The old town of Gallipoli sits on an island like a faded crown, tethered to the mainland by a bridge that looks like it’s been there forever. The scent of salt, fried fish, and old Catholic guilt hangs in the air.
At the edge of the 16th century bridge is Fontana Greca, said to be the oldest in Italy. As I study the rather suggestive figures carved in stone on the large fountain, I think back on the past.

As with many cities around the Mediterranean Sea, Gallipoli has a checkered past with influences from a multitude of invading forces. Gallipoli used to be a city of Greater Greece, but in 265 BC it sided with Pyrrhus and Taranto against ancient Rome, which naturally was a quick route to destruction. After the defeat it became a Roman colony.
Over a millennia later, it was sacked by Vandals and Goths, before being rebuilt by the Byzantines. I walk across the bridge, passing the massive walls of the large Angevine-Aragonese Castle, built in the 13th century by the Byzantines.

Next wave came from the Normans in the 11th century, and during the following decades there were attacks from the Holy Roman Empire and the Venetians. The Spaniards appeared and renewed the massive walls. Then there was finally a glimpse of peace, allowing the port to be constructed. It’s a cocktail of cultures shaken over centuries of conquest and resistance, but it goes down smoother than I would expect.

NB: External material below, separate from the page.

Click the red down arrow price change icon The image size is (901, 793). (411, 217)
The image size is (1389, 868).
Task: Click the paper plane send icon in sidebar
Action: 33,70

After crossing the island, I walk along the wall on the western side. Spiaggia della Purità (beach of purity) is beautiful as the dusk settles over the Ionian Sea. People are chatting and eating along the street, making it feel like any seaside town. I join in the fun by ordering a plate of assorted sea food, including octopus balls (tastes better than it sounds), with a bottle of local Negroamaro bianco.
When I later pass through the almost deserted streets in the old town, I’m struck by the silence. It seems the locals of Gallipoli finally got some rest after all.